Blog post

pg_crdt - an experimental CRDT extension for Postgres

2022-12-10

9 minute read

pg_crdt - an experimental CRDT extension for Postgres

Today we're open-sourcing an EXPERIMENTAL extension for CRDTs, pg_crdt. The GitHub repo is here. There are instructions for running it locally in the README.

When we released the new multiplayer features for our Realtime engine, it took 30 minutes for someone to ask if we'd add CRDT support.

Anyone from Supabase here, do you have any plans to build in support for CRDT toolkits such as Yjs or AutoMerge for these features? It would make working with them so much easier if there was a plug and play backend.

@samwillis on HackerNews

pg_crdt has not been released onto the Supabase platform (and it may never be). We're considering many options for offline-sync/support and, while CRDTs will undoubtedly factor in, we're not sure if this is the right approach. Hopefully this release generates a healthy discussion about the various ways we can do it at Supabase.

What's a CRDT?

A CRDT (Conflict-free Replicated Data Type) is a data structure. More accurately, a family of data structures. They enable collaborative apps like Figma.

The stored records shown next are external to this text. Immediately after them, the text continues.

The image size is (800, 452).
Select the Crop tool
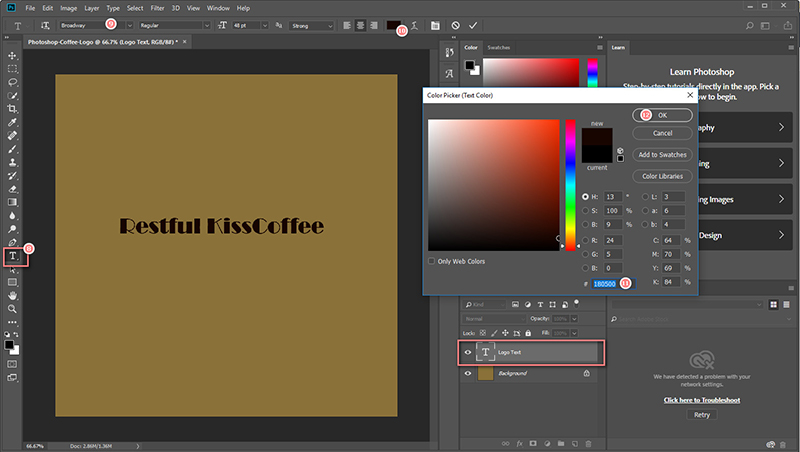pos(13,108)
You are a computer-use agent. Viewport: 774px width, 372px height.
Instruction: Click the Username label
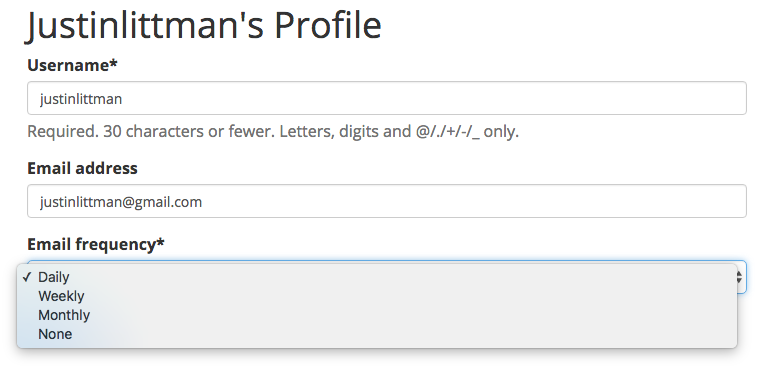tap(73, 65)
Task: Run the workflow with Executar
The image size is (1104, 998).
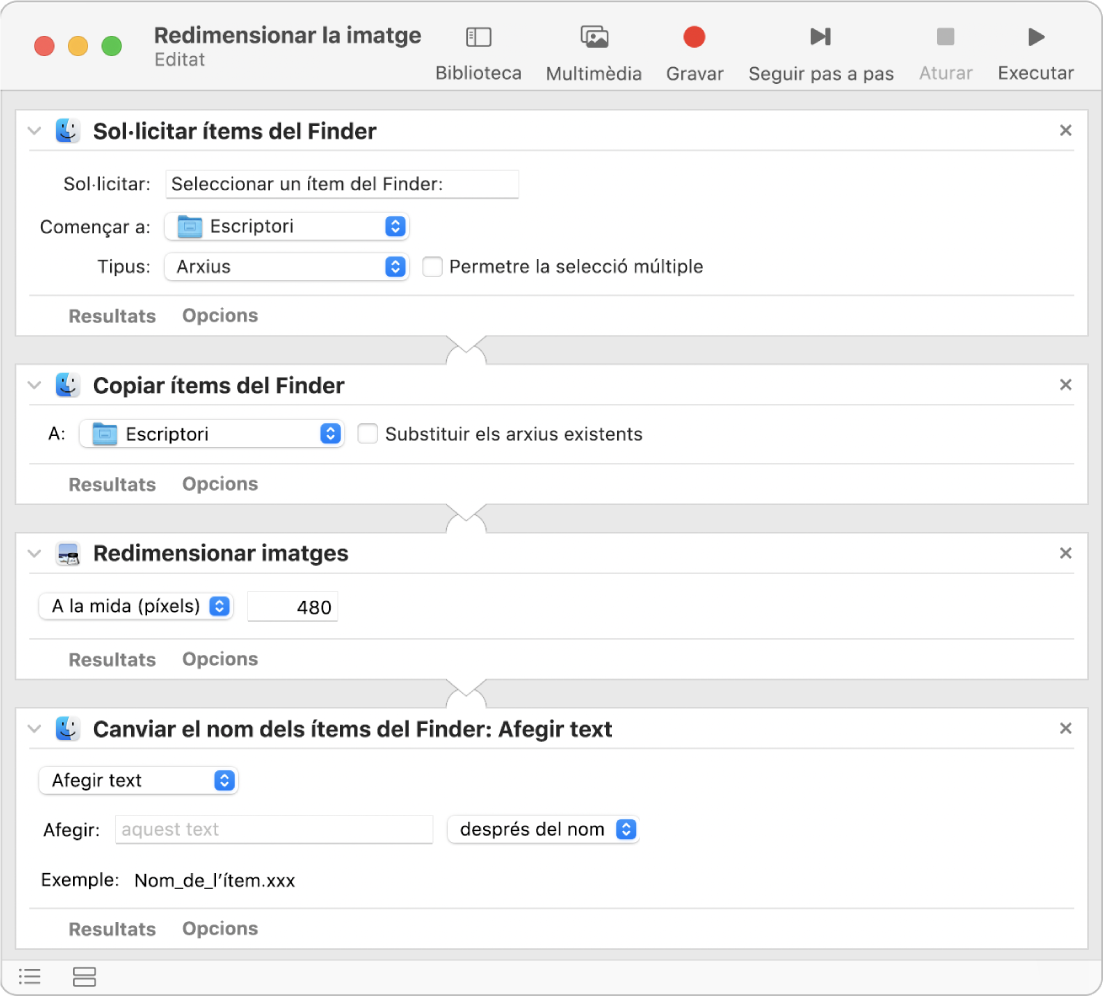Action: [1035, 38]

You already know what a “data structure” is: an Array is a good example. CRDTs are a special type of data structure designed to solve a specific problem: they can merge changes in a way that the final state of the data will be the same, no matter the order in which the updates were applied.

In simple terms, a CRDT allows multiple users to make changes to the same data without the need for a central authority to coordinate their actions.

Let's use our Array example to demonstrate the problem they solve. Imagine you have an array (which is not a CRDT):

let fruit = ['Apple', 'Banana', 'Orange']

Now imagine you have 2 developers updating this array on their local computers. They both want to replace the fruit at the start of the array. The first user, let's call her “Jenny”, does this:

fruit[0] = 'Grape' // the array is ['Grape', 'Banana', 'Orange']

The developer sitting next to her, let's call him “Jonny”, does the same:

fruit[0] = 'Mango' // the array is ['Mango', 'Banana', 'Orange']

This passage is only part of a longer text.